To them I say a great big thank you. Nothing like panicking a person who has Anxiety disorders.

REAL great Idea.

The whole Idea was bleed all over stuff and cough on the air I breathe at work, or stay home and do the same.

I chose to stay home. I could have went. Maybe I should have. I wish I had someone to comfort me. That is other than my Cat, who is currently on my lap. While a cat is comforting, I wish he could talk. And yes that might be a little freaky– I enjoy the thoughts of a talking cat.

*Thinks about how often her silent cat is around her*

Never mind. Talking Cats are a very bad idea.

A boyfriend who is sensitive and straight is better.

I worry that every phone call is my boss firing me. Telling me that I’m not a team player…. that I’m not doing what I should.

Oy.

I’m so grouchy too.
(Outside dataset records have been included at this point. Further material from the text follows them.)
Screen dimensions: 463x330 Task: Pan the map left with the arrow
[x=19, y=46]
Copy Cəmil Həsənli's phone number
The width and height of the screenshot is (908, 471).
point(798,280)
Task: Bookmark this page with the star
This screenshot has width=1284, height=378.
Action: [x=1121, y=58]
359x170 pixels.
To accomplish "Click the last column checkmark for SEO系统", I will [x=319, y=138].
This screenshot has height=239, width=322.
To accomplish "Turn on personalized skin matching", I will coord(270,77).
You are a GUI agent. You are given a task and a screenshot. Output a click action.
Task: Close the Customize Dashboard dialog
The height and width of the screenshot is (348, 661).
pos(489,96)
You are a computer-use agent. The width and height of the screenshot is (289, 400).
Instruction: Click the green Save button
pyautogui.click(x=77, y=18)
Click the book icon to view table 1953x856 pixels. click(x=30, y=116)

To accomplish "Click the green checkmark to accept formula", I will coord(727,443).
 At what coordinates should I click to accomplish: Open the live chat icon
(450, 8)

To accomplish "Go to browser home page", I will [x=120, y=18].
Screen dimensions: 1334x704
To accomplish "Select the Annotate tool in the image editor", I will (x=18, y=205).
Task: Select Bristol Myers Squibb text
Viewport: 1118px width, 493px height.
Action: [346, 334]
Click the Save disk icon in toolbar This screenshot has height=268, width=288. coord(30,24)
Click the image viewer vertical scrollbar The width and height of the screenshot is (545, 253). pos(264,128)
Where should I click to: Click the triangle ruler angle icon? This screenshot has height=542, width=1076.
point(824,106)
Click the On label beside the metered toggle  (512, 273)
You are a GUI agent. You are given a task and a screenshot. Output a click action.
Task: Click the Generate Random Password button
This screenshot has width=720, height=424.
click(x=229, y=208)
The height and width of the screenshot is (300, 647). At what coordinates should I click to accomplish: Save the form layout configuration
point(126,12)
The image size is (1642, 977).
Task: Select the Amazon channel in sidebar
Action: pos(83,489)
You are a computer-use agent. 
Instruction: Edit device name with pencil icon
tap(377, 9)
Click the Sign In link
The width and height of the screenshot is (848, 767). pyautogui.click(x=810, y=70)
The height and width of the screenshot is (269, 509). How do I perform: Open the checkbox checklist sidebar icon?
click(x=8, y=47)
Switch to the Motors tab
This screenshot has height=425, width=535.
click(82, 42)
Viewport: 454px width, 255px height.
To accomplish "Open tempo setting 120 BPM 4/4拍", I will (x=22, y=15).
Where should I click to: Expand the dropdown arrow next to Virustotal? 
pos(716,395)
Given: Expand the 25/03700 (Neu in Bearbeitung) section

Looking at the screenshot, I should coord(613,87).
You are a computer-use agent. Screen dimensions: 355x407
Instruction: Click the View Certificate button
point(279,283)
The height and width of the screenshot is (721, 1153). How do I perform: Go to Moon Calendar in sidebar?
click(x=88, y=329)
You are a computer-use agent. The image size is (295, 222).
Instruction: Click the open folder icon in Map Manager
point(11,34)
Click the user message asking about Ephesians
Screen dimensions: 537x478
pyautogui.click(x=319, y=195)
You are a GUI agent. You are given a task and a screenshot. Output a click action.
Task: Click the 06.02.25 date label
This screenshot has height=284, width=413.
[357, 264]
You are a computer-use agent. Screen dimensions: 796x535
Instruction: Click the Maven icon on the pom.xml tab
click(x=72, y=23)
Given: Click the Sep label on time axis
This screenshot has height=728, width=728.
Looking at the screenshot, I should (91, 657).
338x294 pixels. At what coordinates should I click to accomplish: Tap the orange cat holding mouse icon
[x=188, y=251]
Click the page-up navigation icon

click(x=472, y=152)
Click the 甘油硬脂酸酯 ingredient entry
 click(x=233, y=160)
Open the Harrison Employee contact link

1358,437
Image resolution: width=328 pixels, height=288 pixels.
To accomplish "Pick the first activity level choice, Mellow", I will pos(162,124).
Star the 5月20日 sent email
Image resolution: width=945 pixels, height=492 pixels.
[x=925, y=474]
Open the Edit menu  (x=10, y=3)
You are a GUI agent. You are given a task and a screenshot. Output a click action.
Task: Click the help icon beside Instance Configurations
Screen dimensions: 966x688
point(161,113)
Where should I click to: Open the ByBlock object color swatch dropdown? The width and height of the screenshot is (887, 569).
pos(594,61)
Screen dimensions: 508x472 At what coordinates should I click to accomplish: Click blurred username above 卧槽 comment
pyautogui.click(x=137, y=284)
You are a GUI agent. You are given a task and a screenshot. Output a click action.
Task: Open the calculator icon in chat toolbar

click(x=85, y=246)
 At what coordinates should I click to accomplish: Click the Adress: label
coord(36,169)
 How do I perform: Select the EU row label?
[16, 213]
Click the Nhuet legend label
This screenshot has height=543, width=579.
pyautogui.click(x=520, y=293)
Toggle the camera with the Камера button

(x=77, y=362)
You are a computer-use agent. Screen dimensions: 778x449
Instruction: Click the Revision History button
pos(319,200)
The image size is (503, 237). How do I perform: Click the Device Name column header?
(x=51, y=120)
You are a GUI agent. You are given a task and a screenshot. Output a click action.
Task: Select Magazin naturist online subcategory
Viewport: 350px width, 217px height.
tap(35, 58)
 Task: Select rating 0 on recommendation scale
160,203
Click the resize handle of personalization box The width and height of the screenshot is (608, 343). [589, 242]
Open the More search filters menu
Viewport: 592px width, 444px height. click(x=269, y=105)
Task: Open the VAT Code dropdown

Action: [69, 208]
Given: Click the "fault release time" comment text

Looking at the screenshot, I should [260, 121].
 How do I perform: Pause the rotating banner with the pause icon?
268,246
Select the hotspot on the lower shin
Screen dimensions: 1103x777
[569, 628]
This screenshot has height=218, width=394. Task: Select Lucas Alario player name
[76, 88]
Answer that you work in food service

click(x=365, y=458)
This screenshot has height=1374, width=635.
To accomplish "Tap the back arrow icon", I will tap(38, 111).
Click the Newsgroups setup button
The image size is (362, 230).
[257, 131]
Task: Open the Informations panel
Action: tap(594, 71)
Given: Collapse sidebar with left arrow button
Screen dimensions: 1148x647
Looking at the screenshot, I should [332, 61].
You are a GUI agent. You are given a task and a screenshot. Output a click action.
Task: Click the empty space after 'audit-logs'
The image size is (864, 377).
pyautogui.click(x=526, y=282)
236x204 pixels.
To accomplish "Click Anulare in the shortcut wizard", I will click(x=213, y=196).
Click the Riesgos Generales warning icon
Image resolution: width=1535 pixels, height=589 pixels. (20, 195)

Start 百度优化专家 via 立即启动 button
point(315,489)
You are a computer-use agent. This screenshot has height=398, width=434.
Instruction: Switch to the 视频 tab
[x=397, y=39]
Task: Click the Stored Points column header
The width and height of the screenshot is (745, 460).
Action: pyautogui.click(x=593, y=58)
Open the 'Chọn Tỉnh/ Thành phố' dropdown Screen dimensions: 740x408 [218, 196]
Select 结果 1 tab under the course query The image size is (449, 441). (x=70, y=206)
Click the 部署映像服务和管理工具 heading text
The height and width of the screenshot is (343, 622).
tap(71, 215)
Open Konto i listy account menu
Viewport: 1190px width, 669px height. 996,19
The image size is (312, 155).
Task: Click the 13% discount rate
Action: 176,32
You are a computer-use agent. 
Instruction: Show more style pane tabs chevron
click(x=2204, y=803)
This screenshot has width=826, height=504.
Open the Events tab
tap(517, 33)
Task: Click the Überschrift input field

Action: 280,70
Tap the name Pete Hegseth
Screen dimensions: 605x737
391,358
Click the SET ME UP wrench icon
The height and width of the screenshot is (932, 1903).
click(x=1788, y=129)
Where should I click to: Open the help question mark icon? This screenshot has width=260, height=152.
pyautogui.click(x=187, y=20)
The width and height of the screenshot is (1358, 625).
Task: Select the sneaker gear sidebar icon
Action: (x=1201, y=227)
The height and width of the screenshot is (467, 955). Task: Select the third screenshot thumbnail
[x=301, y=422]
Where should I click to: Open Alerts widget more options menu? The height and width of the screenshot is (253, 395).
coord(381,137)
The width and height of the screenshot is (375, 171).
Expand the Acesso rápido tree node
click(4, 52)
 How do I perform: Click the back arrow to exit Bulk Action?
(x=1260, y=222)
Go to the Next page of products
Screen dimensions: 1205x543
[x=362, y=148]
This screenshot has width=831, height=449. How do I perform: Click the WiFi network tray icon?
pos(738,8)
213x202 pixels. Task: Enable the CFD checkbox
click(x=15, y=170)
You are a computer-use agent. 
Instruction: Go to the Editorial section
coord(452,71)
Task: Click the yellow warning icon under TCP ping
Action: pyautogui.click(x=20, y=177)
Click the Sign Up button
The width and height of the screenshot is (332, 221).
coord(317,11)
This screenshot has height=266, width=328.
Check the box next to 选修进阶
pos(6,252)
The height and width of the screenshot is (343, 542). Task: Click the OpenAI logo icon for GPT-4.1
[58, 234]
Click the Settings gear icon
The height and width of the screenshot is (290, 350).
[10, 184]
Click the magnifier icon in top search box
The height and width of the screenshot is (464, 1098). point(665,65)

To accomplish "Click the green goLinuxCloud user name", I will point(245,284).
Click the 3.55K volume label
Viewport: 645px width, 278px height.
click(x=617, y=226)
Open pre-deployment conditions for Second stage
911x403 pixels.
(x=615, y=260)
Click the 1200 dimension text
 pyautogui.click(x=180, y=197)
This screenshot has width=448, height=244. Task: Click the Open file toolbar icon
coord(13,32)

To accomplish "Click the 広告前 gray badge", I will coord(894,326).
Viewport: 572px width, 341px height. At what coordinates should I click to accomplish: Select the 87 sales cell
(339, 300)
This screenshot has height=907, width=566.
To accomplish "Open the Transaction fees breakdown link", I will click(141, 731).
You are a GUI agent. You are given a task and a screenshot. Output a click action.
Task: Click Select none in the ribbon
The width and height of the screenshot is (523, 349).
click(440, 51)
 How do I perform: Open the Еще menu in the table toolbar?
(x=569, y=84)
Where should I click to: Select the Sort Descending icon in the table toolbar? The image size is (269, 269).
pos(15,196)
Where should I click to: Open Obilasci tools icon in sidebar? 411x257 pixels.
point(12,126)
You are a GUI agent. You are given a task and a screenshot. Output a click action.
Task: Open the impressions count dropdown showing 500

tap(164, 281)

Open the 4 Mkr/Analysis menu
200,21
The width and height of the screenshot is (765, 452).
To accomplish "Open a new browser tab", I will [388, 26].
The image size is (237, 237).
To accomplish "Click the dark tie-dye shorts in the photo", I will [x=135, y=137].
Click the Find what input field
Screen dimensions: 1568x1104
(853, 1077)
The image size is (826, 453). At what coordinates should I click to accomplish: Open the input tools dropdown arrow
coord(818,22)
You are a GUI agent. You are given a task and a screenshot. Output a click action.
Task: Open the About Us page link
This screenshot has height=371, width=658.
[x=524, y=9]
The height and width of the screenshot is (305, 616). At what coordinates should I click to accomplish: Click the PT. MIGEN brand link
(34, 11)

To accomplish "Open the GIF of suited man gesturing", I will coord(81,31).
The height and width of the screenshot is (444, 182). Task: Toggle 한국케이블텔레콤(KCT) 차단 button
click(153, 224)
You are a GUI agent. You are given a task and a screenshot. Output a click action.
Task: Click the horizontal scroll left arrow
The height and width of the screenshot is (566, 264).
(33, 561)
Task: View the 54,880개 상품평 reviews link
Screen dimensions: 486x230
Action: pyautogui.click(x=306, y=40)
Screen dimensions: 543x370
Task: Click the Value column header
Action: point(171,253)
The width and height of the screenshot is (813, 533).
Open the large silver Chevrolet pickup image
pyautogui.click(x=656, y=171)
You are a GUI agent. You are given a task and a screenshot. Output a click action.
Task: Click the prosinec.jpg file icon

I don’t feel like talking– I just want someone to say that I don’t have to worry about HAVING a job at 17, that it’s okay that I just have to worry about highschool stuff, like the prom and whether I’m nice enough.

I don’t need to worry about a car, any kids, a job, or anything else.

Why was my childhood squandered? oh right i had no choice, and since it’s been robbed I’ll just become the cold hearted bitch that hates the person who stole it.

I can’t live life– it’s been stolen from me. ITS TOO LATE.